第5話 魔剣
拠点に戻ってからというもの、オーリはずっと工房に籠っていた。
普段は規則正しい生活を送るオーリだが、鍛治が絡むと変わるらしい。いつ寝ているのかも分からないぐらい、ずっと作業している。
完成すれば俺達もドラプニル王国の王都に向かい、品評会とやらに参加する予定だが、まだまだ掛かりそうだ。つまり、今は完全に待ちの状態。
退屈したリリナナは自分のコレクションを呼び出し、昔話をさせていた。
「アウグストの時代も魔剣はあったのか?」
「……モチロン」
「何か魔剣にまつわる面白い話はないか?」
「イカ?」
リリナナと二人で無茶振りをする。
しかし、ダイニングチェアに腰を下ろしたアウグストは動じない。リリナナの入れた紅茶をゆったりとした動作で一口飲んだ後、昔を懐かしむように答えた。
「亜人大陸カラ渡ッテ来タ、ドワーフガ居タ」
「昔から渡来人はいたんだな。で、そいつが魔剣を造ったと?」
「タコ?」
アウグストは光のない瞳をこちらに向け、コクリと頷く。
「タダ、普通ノ魔剣デハナカッタ」
普通じゃない?
「どんな魔剣だった?」
「通常、魔剣ニ刻ムコトノ出来ル魔法ハ、一ツ。

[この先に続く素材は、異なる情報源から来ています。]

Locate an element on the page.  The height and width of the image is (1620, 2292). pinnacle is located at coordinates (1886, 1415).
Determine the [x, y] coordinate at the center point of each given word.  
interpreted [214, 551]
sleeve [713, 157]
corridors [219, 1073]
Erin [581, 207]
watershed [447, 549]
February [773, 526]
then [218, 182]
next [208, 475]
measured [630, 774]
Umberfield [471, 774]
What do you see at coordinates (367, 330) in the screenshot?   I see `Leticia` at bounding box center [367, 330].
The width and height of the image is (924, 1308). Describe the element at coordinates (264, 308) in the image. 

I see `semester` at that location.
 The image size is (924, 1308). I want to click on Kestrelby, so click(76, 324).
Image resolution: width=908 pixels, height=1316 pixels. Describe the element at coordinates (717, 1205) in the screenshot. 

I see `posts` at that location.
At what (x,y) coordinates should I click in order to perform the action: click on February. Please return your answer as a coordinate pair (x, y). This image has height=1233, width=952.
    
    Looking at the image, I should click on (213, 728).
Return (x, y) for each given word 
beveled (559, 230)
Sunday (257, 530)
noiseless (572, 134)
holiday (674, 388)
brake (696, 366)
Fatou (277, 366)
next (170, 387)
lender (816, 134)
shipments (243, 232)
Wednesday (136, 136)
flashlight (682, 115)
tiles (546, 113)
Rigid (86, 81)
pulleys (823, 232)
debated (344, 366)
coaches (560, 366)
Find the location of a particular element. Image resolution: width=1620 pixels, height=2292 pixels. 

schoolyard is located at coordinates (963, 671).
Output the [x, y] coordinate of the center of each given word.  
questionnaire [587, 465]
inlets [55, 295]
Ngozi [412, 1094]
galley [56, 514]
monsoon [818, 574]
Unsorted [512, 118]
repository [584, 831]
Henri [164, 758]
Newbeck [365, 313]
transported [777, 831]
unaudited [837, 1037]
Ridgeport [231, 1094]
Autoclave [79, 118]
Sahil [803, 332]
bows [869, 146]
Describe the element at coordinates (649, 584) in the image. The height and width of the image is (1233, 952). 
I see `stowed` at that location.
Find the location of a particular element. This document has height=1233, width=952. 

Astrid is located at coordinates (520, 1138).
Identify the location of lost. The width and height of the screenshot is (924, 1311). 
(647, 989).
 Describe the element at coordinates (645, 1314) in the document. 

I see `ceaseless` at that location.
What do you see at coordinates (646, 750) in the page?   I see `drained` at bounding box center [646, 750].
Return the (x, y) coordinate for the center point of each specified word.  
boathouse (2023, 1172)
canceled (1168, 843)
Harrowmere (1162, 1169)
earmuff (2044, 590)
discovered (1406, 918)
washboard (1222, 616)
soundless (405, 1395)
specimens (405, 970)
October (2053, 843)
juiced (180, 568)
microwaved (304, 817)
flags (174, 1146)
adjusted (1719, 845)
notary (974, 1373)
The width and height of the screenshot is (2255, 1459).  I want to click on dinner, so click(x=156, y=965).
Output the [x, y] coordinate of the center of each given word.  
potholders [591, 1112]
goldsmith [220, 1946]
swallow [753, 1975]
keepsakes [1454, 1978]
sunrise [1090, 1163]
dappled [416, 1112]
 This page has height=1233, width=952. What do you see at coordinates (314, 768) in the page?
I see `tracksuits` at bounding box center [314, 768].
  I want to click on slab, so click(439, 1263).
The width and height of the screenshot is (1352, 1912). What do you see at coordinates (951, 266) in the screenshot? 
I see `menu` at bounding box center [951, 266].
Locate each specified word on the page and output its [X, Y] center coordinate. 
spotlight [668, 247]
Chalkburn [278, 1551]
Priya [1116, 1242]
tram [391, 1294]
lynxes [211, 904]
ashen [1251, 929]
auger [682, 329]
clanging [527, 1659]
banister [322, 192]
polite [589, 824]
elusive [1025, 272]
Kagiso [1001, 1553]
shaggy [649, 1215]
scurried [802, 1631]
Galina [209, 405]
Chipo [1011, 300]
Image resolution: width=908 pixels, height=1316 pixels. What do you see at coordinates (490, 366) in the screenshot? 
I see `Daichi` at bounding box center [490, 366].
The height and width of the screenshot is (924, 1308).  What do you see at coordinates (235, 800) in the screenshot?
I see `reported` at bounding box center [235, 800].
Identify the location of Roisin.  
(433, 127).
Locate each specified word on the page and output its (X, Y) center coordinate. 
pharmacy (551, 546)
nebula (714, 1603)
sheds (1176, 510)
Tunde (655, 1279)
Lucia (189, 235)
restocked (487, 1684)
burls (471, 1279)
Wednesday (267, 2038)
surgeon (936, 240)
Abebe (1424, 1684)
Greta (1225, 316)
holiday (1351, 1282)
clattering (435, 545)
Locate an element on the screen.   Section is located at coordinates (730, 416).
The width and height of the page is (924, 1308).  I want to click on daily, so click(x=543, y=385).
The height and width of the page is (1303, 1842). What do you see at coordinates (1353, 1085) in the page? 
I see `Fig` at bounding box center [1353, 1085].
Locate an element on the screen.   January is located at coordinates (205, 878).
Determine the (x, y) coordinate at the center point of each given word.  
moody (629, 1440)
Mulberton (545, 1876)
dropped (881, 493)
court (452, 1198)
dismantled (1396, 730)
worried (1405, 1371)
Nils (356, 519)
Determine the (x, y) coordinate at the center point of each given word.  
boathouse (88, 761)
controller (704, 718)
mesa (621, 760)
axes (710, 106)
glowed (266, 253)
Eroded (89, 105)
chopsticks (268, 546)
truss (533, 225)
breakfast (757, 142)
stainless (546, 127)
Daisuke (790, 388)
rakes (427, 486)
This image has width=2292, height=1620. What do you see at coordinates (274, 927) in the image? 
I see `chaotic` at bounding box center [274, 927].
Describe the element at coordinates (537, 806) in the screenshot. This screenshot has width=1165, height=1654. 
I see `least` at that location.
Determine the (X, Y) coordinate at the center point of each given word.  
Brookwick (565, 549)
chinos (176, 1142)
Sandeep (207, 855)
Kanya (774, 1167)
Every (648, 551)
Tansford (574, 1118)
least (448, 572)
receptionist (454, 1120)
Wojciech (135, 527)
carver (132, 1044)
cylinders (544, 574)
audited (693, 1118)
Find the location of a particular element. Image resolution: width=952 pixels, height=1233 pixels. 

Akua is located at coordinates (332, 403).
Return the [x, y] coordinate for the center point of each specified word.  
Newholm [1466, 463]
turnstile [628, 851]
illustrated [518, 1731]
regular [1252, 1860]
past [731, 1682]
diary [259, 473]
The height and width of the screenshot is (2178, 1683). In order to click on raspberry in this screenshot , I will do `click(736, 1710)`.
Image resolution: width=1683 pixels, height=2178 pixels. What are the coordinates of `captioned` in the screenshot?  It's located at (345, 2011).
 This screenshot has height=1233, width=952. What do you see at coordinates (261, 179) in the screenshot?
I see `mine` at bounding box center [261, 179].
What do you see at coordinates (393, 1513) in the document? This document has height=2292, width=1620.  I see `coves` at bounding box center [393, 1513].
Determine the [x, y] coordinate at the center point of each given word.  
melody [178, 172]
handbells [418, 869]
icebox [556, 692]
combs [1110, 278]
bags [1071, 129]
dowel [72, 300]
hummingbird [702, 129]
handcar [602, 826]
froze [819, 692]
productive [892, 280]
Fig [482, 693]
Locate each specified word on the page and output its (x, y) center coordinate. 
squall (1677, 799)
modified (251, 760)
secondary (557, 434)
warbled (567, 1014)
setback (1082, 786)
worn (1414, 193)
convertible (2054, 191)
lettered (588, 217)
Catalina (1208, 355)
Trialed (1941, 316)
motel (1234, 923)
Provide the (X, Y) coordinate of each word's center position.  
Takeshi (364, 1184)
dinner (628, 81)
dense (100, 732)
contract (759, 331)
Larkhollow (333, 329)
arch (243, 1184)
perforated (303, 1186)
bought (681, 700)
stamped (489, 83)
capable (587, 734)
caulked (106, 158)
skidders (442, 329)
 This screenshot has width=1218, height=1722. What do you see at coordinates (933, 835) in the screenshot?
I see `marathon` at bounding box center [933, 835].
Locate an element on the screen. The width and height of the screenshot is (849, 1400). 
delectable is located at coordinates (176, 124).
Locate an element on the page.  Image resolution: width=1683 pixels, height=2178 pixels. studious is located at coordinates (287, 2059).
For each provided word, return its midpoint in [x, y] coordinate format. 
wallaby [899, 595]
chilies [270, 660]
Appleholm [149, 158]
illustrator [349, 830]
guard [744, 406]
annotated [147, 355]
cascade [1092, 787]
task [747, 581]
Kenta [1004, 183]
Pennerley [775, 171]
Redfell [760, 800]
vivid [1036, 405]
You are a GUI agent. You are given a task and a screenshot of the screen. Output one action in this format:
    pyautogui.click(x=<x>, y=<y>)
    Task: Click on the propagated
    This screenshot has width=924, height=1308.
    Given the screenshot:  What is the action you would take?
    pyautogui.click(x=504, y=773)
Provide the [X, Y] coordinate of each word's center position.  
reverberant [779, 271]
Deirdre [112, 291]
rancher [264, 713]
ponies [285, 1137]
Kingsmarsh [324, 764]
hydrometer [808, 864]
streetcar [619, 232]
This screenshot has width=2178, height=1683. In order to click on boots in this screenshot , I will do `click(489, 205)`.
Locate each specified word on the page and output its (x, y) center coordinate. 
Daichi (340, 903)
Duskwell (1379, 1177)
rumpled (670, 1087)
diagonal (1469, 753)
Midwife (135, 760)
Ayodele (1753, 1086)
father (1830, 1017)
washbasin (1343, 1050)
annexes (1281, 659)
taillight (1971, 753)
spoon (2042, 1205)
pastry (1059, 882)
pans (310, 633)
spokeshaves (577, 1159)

シカシ、ソノ男ノ造ッタ魔剣ハ、複数ノ魔法ガ刻マレテイタ」
ほう……。
「リリナナはそんな魔剣の話、聞いたことあるか?」
「ない」
ということは、失われた技術──
「今の話、詳しく聞かせてください!」
いつの間にか母屋に戻ってきていたオーリが興奮した様子で声を上げた。
「そして──」
アウグストを指差す。
「この人が誰かも教えて下さい!!」
そうだったな。まだ紹介してなかった。俺はアウグストを庇うような位置どりをする。
「この男は延長レンタル皇帝、アウグストだ!」
オーリは一瞬黙る。
「エンチョウレンタル国のアウグスト陛下……?」
「いや、延長レンタル中のザルツ帝国初代皇帝、アウグストだ。リリナナが呼び出した」
「えっ……!? この人もアンデッドなんですか? 初代皇帝のミイラ? バンドウさん達は一体……何者なんですか?」
「ただの新婚夫婦だ。細かいことを気にするな。そんなことより重要なのは、複数の魔法を刻んだ魔剣の話じゃないか?」
「イカ?」
「そうだった!」とオーリは意識を切り替え、アウグストに近寄る。
「魔剣の話、詳しく教えてくれませんか?」
アウグストは頷き、自分の腰に付けていたナイフを外してテーブルの上に置いた。
「コレモ、ソノ魔剣ダ」
「……触ってもいいですか?」
「ヨイ」
アウグストから許可を得ると、オーリは震える手でナイフを握った。唾を飲み込み、意を決して力を加える。
「……!?」
オーリは魔力を流したのだろう。握りから刃の部分へと二色の光が伸びた。
「アウグスト。これは何の魔剣なんだ?」
「回復ト解毒ダ。余ハ常ニ命ヲ狙ワレテイタカラナ」
ナイフの刃に触れると、オーリの手が優しい光に包まれた。
「あの……!! このナイフ、しばらく僕に貸してくれませんか?」
オーリが勢いよく頭を下げる。アウグストは少し困った顔をしてリリナナに助けを求めた。リリナナは更に俺の顔を見上げて「どうする?」と表情だけで尋ねる。
「貸すぐらいいいんじゃないか? オーリならばこのナイフを参考にして更に素晴らしい魔剣を創り出す筈だ。そうだろ?」
「はい……!! やってみせます!!」
疲れている筈なのにオーリは瞳をギラつかせる。
「それと、品評会に出す魔剣とは別に創ってもらいたいものを思い付いた」
「えっ……? なんですか?」
「大した話ではない。後で話す」
「まぁ、お世話になってますからいいですけど……」
オーリは俺に訝しげな視線を向ける。ここで詳しい話は無しだ。さっさと行かせよう。
「ほら、そのナイフを解析したくてウズウズしてるんだろ? 早くいけ!」
「は、はいっ……!!」
もう一度慌ただしく頭を下げ、オーリは工房へと戻っていった。俺の希望を叶える為に……。